→ Work order
Type out every entry again, character for character.

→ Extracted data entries

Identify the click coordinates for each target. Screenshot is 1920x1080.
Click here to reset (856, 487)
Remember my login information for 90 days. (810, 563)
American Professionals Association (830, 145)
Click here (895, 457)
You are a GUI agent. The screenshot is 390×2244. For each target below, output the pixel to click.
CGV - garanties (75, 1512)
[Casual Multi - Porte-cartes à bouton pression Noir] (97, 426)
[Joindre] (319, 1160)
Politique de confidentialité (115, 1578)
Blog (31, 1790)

→ Output of the task
Identify the click coordinates for each target. Screenshot is 1920x1080.
Click here to reset (856, 487)
Remember my login information for 90 days. (810, 563)
American Professionals Association (830, 145)
Click here (895, 457)
You are a GUI agent. The screenshot is 390×2244. For each target below, output the pixel to click.
CGV - garanties (75, 1512)
[Casual Multi - Porte-cartes à bouton pression Noir] (97, 426)
[Joindre] (319, 1160)
Politique de confidentialité (115, 1578)
Blog (31, 1790)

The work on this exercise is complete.